Haben Sie schon einmal versucht einen Manager oder Wissenschaftler mit nur einer einzigen Aussage so zu verwirren, dass seine Reaktion einem Armageddon gleichkommt? Versuchen Sie es mal mit dieser Aussage: „Manager und Wissenschaftler entscheiden nicht rational“.

In der Regel nehmen Manager, Entscheider, Politiker, Wissenschaftler in Anspruch, sich rational zu verhalten. Für Wissenschaftler, zum Beispiel den Ökonomen bedeutet dies, dass die Präferenzen der Menschen in sich widerspruchsfrei sind. Manager und Entscheider in der Politik oder in großen Organisationen beschreiben Menschen als rational, wenn ihr Denken und Verhalten an Zielen ausgerichtet ist. Soweit zudem wie viele von uns sein wollen. „Uns“ sind die Mutter, der Ehemann, die Managerin, der Politiker, also Entscheider im Privaten, wie im Beruflichen.

Heute gibt es erdrückende Belege dafür, dass wir nicht rational sein können. So konnte gezeigt werden, dass die Quote positiver Entscheidungen israelischer Bewährungsrichter, die normalerweise im Durchschnitt bei 35 % lag, auf sensationelle 65 % hochschnellte, wenn die Verfahren nach dem Mittagessen entschieden wurden. An der Harvard Medical School wurden Ärzten in zwei zufällig ausgewählten Gruppen die statistischen Daten zweier Behandlungsmethoden (Bestrahlung und Operation) für Lungenkrebs vorgelegt. Beide Hälften erhielten die gleichen Daten, Gruppe 1 als „Ein-Monats-Überlebensrate von 90 Prozent“, Gruppe 2 als „Sterblichkeitsrate im ersten Monat von 10 Prozent“. Die Fachärzte beider Gruppen kommen, obwohl es sich um die gleichen Daten handelt, zu unterschiedlichen Behandlungsempfehlungen: Während sich bei der ersten Aussage 84 Prozent der Ärzte für eine Operation entschieden, haben in der zweiten Aussage 50 % für eine Bestrahlung gestimmt. Überleben ist gut, Sterblichkeit ist schlecht⁠1.

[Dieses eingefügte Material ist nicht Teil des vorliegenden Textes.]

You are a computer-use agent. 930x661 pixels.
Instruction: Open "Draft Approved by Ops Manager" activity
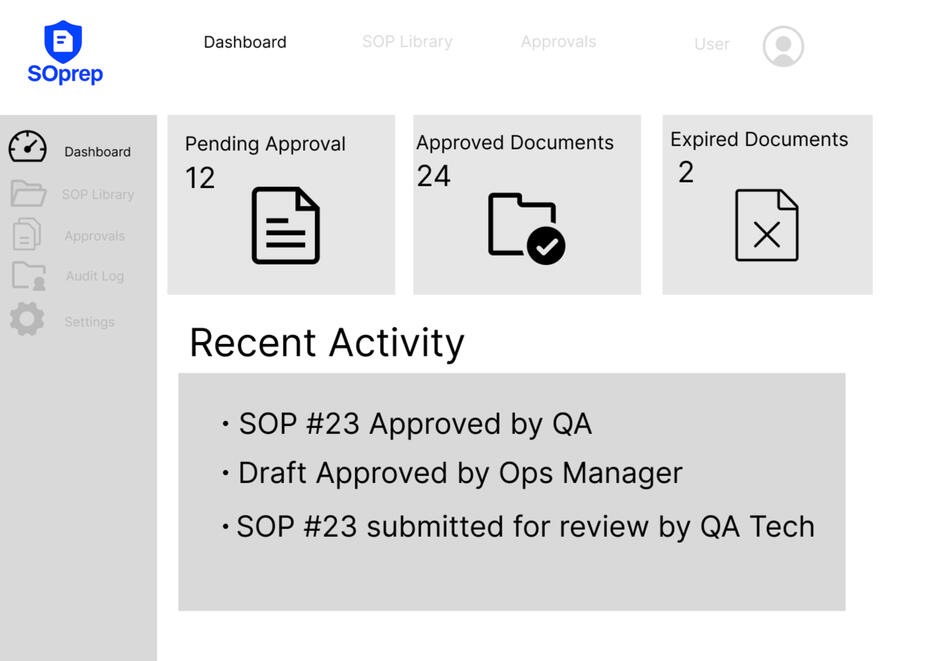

Die zahlreichen Experimente, Modelle, Belege, die es zwischenzeitlich gibt, werden aber von Vielen (Alphatieren) ausgeblendet. Das betrifft andere, aber nicht die eigene Person. Die eigene Karriere, der eigene Machtanspruch erklärt sich aus Fleiß und vernunftgeleitetem, an Zielen orientiertem Verhalten. Auch die Richter glaubten nicht, dass das Mittagessen ihre Urteilskraft beeinflussen könnte.

Sind wir irrational, wenn wir nicht rational sind? Irrationalität wird mit Worten wie Emotionen, fehlender Selbstkontrolle, mangelhaftem Einsichtvermögen verbunden. Das möchten viele von uns nicht sein. Verständlich. Die aktuelle Forschung versucht auch nicht, das Modell des rationalen Homo oecnomucus durch ein – wie auch immer geartetes „Modell des Homo irrationalis“ zu ersetzen. Es geht nicht um das Gegenteil. Vielmehr kann aufgezeigt werden, dass das menschliche Verhalten, unsere Entscheidungen, sich mit dem Modell des rationalen Menschen nicht gut beschreiben lassen. Wenn dieses Modell aber den Entscheidungen der Unternehmen zugrunde liegt, muss dies zwangsläufig zu Fehlentscheidungen führen. Erfolge sind dann zufällig. Kundenorientierung kann so im Unternehmen nicht verwirklicht werden.

Übrigens lassen sich die Erfolge eines Donald Trump oder der AfD nicht rational erklären, wohl aber mit Motiven, die uns Menschen leiten.